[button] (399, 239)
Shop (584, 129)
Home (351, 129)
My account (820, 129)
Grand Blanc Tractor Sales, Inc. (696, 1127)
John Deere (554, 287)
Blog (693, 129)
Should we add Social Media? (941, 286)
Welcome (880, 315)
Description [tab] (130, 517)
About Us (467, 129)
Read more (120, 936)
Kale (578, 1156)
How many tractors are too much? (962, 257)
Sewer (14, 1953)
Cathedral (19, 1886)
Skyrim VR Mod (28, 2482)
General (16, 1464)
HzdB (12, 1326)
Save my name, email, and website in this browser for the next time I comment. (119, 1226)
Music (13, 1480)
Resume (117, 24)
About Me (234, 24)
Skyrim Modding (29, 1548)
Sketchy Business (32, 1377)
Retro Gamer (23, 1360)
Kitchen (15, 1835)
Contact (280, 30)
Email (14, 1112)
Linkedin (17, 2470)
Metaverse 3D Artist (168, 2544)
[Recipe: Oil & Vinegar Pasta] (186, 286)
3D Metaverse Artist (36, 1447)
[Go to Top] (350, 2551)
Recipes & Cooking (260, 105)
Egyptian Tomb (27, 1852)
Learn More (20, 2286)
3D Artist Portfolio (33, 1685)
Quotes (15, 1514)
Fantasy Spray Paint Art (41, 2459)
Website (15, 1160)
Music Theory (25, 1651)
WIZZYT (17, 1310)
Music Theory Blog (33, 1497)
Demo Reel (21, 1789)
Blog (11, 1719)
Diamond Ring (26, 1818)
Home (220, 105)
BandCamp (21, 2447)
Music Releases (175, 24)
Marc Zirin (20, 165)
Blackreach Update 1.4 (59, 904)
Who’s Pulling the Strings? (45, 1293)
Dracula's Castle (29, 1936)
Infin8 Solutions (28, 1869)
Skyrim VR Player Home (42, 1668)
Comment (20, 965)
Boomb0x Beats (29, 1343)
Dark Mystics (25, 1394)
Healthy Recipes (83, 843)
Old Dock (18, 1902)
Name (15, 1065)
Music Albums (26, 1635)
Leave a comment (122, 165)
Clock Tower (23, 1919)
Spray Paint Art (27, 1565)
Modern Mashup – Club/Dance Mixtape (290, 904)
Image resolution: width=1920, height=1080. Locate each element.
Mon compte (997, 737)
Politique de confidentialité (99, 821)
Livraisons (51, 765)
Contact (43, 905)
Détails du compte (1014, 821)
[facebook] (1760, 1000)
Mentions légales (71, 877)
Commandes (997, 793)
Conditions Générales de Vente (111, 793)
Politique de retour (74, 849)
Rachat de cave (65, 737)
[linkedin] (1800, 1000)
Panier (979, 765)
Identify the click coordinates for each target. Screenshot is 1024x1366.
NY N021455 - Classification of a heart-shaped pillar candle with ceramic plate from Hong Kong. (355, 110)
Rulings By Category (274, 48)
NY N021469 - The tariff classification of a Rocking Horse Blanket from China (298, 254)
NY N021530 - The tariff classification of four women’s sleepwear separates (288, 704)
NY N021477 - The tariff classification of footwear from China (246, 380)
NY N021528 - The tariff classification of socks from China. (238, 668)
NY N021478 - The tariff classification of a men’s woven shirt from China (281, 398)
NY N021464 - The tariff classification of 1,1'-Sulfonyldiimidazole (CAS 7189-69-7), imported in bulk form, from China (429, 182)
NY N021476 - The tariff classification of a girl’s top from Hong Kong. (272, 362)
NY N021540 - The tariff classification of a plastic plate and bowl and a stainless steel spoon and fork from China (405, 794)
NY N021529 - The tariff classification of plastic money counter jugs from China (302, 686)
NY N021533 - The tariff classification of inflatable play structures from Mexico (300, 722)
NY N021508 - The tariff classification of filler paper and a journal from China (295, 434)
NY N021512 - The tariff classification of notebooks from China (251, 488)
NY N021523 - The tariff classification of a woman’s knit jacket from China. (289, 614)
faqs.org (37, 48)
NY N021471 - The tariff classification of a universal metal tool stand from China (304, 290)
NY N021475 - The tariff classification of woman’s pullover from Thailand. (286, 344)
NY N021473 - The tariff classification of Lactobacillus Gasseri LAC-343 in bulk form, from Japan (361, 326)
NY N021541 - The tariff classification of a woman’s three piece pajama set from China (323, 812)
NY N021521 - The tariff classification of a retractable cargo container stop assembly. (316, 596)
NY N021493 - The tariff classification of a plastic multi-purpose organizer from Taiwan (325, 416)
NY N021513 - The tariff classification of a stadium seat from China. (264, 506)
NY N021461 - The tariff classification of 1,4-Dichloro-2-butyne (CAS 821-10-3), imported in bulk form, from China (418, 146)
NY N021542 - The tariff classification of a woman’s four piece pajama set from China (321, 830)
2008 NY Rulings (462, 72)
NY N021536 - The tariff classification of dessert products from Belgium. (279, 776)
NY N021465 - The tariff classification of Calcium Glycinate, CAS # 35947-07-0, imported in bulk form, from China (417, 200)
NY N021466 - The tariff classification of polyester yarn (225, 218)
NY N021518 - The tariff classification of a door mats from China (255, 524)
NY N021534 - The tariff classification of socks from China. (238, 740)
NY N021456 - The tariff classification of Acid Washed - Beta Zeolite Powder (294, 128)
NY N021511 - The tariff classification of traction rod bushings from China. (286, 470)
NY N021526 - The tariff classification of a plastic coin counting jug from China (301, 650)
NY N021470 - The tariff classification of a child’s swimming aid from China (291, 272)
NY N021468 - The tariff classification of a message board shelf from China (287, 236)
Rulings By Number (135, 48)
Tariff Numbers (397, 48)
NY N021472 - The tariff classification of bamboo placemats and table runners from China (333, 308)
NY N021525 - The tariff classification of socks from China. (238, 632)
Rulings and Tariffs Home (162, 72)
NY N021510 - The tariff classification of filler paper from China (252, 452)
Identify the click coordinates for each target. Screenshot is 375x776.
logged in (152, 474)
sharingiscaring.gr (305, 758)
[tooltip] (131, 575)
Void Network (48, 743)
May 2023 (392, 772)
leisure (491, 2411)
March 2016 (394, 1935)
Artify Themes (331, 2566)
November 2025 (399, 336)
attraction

What is needed =>
From the listing above, give the number of lines in which the word "Kong" occurs, and nothing else.

Task answer =>
2